[Tamamlanacak alıştırmalar]
a) Gazetecilerin yıpranma hakkı üzerine olan metne göre şu soruları yanıtlayın:
(i) Bakan Çelik'e gazetecilerle ilgili hangi soru yöneltildi?
(ii) Bakan, yıpranmadan ziyade neyin daha iyi olacağını söyledi?
(iii) Son başlığa göre her düzenleme ilgili sosyal kesimle en az yüzde kaç uzlaşma ile yapılacak?
b) Gazetecilerin yıpranma hakkı üzerine olan metni, son satırdan sonrasını yazarak sürdürün.

[Metin]

GAZETECİLERE YIPRANMA YOK
Bu bölüm, meslektaşlarımız, gazetecileri ilgilendiriyor.
Bakan Çelik’e, gazetecilerin elinden alınan yıpranma hakkının yeniden sağlanıp sağlanmayacağını da sorduk. Burada kötü haber verdi;
“Yıpranmadan ziyade, örgütlenme içinde hak arayışı daha iyi olur” dedi. Bu çerçevede, daha önce sendikalaşmada “iletişim ve basın iş kolu” olan kesimin, sadece “basına” odaklanacak, tek başına bir iş kolu haline geleceğini vurguladı.
BAKAN ÇELİK SÖZ VERDİ: “HER DÜZENLEME, İLGİLİ SOSYAL KESİMLE EN AZ YÜZDE 50 UZLAŞMA İLE YAPILACAK”

Metin ve öğe konumu girdileri
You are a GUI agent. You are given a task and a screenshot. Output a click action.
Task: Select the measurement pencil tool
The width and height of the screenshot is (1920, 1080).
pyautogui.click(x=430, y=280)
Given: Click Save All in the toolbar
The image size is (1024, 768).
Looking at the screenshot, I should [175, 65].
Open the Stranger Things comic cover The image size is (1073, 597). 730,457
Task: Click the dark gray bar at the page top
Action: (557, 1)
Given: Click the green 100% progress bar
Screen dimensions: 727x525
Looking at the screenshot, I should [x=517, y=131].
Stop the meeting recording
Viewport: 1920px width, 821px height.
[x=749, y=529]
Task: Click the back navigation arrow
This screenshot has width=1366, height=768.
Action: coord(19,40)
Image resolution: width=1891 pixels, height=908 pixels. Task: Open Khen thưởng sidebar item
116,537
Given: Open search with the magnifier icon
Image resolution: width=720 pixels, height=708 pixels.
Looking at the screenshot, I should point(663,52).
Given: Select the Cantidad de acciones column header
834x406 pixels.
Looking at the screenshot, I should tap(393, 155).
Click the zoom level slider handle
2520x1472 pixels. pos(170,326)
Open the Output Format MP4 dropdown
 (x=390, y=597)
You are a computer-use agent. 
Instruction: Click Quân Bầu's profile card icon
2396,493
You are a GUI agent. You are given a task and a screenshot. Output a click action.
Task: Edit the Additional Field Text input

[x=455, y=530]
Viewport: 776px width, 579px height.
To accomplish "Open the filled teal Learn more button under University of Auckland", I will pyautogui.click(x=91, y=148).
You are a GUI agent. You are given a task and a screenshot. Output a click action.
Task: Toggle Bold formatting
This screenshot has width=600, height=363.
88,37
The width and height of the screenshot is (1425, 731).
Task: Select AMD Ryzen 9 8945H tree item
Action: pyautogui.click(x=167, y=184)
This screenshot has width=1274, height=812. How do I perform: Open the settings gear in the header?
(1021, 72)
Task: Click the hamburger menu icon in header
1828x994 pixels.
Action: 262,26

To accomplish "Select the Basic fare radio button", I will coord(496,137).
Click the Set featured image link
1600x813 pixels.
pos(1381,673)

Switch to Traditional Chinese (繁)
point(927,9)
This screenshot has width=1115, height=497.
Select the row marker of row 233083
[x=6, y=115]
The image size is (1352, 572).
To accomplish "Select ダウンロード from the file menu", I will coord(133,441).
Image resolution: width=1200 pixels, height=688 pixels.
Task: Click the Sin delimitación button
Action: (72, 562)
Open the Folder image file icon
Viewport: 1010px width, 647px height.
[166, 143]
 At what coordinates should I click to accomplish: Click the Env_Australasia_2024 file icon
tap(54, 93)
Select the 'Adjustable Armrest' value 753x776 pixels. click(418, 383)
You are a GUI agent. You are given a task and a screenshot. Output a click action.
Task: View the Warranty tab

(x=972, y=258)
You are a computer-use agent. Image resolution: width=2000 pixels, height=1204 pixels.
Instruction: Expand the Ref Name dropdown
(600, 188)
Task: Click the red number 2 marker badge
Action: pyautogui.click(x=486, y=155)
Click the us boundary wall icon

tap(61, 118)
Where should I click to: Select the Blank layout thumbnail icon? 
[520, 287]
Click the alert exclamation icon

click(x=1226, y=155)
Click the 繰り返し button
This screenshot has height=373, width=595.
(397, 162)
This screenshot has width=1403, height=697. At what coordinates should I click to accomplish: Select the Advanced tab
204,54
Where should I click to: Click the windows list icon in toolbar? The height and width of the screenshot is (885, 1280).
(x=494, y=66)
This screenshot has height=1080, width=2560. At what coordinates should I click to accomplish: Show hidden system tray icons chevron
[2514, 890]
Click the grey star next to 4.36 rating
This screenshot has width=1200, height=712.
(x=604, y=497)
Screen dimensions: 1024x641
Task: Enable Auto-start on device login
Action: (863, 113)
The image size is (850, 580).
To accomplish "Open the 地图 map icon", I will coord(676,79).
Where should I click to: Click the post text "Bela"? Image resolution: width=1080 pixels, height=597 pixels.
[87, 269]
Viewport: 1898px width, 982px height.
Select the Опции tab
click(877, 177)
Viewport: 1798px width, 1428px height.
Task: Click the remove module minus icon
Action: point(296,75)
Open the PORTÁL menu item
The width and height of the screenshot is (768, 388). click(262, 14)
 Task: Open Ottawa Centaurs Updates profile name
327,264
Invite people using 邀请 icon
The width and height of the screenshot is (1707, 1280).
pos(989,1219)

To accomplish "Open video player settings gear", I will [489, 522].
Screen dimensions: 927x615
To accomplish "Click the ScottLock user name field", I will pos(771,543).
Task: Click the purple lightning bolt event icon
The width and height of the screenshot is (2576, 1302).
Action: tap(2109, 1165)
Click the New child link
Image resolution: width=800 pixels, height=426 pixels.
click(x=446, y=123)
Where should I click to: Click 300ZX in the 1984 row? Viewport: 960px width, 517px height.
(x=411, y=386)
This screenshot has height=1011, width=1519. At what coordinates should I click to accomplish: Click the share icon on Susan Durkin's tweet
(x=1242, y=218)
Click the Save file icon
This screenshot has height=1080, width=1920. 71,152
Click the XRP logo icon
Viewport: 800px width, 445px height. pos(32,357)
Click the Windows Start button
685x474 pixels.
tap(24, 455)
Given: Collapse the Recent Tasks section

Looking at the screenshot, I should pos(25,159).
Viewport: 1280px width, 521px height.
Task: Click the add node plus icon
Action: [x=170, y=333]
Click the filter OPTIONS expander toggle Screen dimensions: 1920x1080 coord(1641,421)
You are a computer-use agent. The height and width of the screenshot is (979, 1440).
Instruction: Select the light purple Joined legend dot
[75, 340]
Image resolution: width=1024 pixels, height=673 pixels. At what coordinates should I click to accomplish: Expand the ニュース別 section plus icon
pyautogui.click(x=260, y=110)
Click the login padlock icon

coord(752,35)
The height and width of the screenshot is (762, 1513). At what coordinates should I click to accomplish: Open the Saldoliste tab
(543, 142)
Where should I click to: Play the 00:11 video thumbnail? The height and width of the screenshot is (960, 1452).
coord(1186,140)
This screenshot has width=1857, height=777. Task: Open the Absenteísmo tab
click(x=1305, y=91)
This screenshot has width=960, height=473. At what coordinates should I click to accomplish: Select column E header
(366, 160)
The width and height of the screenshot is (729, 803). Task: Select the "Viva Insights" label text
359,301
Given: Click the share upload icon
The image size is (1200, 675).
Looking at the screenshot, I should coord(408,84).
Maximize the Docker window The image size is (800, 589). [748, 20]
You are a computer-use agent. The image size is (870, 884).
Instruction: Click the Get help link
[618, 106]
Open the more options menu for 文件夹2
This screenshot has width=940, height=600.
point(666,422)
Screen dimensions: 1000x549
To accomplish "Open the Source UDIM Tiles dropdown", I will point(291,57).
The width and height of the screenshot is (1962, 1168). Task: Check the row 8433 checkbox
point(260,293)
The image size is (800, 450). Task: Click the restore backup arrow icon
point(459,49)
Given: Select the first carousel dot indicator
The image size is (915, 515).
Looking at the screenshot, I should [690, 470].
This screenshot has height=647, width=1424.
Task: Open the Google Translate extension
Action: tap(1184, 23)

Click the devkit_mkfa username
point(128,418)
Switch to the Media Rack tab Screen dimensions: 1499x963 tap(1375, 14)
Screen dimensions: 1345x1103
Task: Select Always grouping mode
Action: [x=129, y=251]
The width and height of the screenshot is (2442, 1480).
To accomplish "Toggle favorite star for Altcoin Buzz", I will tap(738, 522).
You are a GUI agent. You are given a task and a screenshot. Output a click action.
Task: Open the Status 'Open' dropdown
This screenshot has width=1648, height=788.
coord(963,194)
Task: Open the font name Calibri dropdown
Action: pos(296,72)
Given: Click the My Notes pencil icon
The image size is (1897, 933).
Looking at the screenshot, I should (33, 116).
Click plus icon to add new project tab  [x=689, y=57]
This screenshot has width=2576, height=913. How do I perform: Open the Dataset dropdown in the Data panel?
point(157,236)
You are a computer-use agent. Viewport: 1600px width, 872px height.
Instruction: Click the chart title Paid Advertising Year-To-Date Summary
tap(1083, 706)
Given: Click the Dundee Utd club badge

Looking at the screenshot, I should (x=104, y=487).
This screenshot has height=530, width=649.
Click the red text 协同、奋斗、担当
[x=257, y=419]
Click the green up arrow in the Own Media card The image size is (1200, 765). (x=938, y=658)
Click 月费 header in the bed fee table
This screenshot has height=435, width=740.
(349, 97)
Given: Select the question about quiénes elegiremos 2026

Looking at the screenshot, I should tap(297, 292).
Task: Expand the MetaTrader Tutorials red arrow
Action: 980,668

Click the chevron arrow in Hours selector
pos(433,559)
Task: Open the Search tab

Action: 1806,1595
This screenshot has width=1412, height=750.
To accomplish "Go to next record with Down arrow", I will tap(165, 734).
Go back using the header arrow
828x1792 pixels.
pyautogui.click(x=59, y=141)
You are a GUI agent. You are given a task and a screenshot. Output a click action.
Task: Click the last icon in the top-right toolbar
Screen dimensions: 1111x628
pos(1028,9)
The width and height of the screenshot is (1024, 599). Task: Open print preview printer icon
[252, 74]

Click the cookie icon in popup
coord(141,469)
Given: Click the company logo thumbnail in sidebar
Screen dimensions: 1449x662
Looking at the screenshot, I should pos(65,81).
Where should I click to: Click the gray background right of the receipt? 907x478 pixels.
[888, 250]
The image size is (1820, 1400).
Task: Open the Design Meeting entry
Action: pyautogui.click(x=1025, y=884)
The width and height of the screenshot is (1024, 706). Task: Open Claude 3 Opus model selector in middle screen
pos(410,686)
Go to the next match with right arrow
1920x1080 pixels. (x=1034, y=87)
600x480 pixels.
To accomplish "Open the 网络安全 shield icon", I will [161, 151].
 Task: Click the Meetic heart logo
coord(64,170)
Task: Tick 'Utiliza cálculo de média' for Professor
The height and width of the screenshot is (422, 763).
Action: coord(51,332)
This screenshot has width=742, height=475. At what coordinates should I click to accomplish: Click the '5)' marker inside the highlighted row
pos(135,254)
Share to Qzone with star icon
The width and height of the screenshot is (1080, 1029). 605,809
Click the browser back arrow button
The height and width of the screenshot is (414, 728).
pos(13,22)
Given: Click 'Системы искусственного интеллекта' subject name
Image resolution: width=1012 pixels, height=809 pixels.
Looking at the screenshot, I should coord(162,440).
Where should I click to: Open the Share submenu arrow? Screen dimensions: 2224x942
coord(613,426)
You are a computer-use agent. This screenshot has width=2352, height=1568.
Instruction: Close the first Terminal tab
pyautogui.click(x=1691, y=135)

[Sıralı yanıtlar]
a)
(i) Gazetecilerin elinden alınan yıpranma hakkının yeniden sağlanıp sağlanmayacağı.
(ii) Örgütlenme içinde hak arayışı.
(iii) En az yüzde 50.

b)
Bakan Çelik, daha önce de Çalışma Bakanlığı görevinde bulunmuş, ancak daha sonra bir süre Devlet Bakanlığı’na kaydırılmıştı .Şimdi yeniden Çalışma Bakanı olduğunda, “ne hissettiğini” de sorduk. “ilk bakanlığım dönemi çok zordu” dedi ve Sosyal Güvenlik Yasası’nın çıkarıldığı dönemi anlattı. “En zoru, yasa çıktıktan sonraki ikincil düzenlemeleri yapmaktı. 16 Mayıs’ta yasa çıktı, 1 Ekim’de yürürlüğe girdi. Bu sürede ikincil mevzuatı yetiştirmek en zoruydu” diyen Bakan, bundan sonraki düzenlemeler için de bir söz verdi;
“Çalışma hayatıyla ilgili yapılması gereken herşey için mümkün mertebe uzlaşma arayacağız. Tüm düzenlemeler sosyal taraflarla üzerinde en az yüzde 50 uzlaşılarak yaplacak...”
“BURSA-URFA MAÇINDA, BURFALIYIM...”
Sohbetin sonunda, Bakan Çelik’e 4 Eylül’de oynanacak olan Bursaspor-Urfaspor maçını da sorduk.
Malum, Faruk Çelik uzun süre Bursa milletvekili olan TBMM’de yer aldı. Son seçimlerde ise, Şanlıurfa’dan aday olup, bu ilin milletvekili olarak seçildi. Peki, 4 Eylül’de oynanacak maçta hangi takımı tutacak? İşte yanıtı;
“4’ündeki maçta Urfalıyım...”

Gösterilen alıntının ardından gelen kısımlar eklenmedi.